View From a Height
Commentary from the Mile High City
Sunday, August 01, 2004

Cheating if it Isn't Close - And it Isn't Your State 

More on that ballot initiative. It turns out that it's funded by an organization called "The People's Choice for President," which sounds like a really bad reality TV series, but just has the potential to spread some really bad reality. It's actually based in San Francisco, and largely funded by Jorge Klor de Alva, former president of the University of Phoenix, and now President of the Brazilian University, Faculdade Pitagoras. He's on the board of the Apollo Institute, a company that creates and runs for-profit colleges and universities, such as the two mentioned above.


The Colorado organization is known as Make Your Vote Count, a peculiar name for an organization that would dilute the value of your vote by about 90%.

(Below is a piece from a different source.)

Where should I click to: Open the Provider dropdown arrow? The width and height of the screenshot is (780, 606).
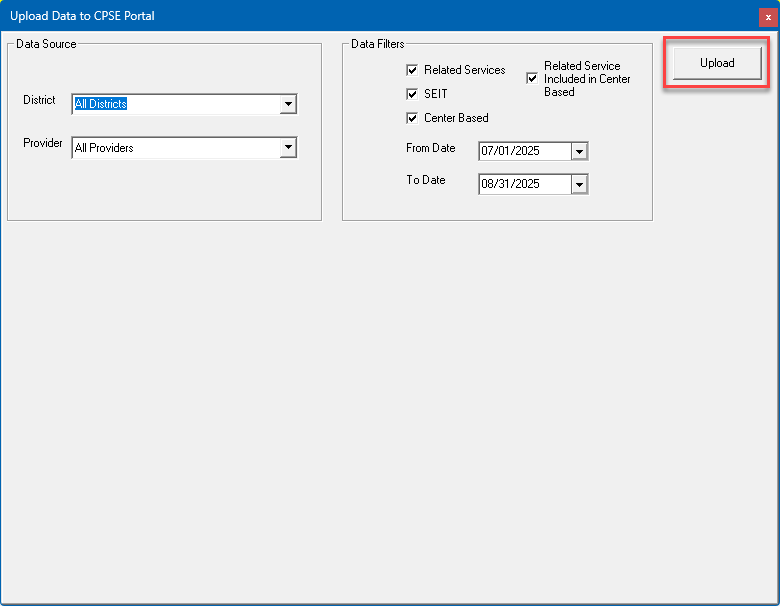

The group chose Colorado to start because, obviously, it's ridiculously easy to get an initiative onto the ballot here. Initiatives are subject to review by the State Supreme Court, on a number of grounds. In the past, initiatives have been denied becuase they dealt with more than one subject, but that doesn't seem to apply here.


Of course, one other state where it's notoriously easy to put things on the ballot is California. The fact that a California-based group chose to conduct experiments here in Colorado suggests that it's not fairness or national reform that motivates them so much as those four electoral votes. After all, is Bush were to poll 45% in California, he might win as many as 25 of that state's electoral votes under the system they want to impose here.


Some of this has been reported earlier, but I don't think people really the whole thing seriously until they showed up with 130,000 names. The Denver Post has shown some integrity by editorializing against the measure (on the editorial page, no less), on June 16 of this year.